• [Problem description]: Check every line of the entries that follow, and copy the ones containing "computer".

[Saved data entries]
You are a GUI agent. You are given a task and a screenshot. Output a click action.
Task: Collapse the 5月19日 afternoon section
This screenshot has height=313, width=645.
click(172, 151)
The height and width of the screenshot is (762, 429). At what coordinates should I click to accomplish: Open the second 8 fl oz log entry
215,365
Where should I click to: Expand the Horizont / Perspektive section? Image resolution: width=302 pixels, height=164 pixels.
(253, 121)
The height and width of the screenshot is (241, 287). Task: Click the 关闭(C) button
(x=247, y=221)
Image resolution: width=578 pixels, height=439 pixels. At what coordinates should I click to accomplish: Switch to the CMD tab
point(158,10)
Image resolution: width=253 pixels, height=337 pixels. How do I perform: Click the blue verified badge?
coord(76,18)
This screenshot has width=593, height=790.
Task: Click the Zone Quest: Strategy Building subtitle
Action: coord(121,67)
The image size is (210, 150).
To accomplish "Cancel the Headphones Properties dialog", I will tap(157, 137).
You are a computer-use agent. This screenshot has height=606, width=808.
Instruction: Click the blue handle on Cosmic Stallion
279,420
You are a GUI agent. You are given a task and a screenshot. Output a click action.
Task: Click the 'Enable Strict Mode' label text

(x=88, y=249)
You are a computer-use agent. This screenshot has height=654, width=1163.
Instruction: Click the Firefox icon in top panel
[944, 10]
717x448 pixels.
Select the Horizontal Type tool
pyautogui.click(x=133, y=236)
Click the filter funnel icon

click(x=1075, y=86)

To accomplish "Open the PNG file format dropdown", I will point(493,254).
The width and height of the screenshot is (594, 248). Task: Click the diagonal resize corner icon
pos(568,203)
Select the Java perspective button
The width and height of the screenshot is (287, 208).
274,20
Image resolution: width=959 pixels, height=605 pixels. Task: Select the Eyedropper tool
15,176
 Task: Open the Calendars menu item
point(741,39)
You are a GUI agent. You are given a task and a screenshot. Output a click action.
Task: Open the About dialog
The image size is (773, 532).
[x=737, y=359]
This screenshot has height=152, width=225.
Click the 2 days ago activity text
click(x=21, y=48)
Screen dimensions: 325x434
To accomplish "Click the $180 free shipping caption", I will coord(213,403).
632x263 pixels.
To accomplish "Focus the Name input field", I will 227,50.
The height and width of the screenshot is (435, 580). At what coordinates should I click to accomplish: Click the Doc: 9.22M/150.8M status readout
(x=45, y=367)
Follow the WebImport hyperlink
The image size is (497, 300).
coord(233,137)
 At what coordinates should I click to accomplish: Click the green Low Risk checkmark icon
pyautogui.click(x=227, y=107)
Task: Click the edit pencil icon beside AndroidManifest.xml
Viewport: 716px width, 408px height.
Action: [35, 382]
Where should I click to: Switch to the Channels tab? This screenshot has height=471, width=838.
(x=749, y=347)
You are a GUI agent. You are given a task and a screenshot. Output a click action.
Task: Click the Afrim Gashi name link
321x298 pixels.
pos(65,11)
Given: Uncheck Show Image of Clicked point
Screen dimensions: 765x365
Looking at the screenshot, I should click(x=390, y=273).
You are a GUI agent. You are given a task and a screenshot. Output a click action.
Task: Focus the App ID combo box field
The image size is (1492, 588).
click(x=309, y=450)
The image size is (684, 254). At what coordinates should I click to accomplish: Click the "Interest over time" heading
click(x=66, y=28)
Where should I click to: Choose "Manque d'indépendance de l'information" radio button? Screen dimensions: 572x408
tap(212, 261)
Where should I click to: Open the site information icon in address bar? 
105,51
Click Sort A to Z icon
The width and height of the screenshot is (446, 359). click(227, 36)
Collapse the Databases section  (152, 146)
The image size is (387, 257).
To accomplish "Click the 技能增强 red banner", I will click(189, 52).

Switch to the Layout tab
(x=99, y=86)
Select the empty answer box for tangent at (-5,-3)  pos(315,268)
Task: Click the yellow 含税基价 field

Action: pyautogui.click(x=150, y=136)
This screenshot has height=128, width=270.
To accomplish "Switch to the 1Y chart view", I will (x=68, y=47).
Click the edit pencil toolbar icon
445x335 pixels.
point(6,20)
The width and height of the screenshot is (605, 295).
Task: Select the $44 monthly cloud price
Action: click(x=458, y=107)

• [Answer to this task]:
You are a computer-use agent. This screenshot has height=606, width=808.
You are a computer-use agent. This screenshot has height=654, width=1163.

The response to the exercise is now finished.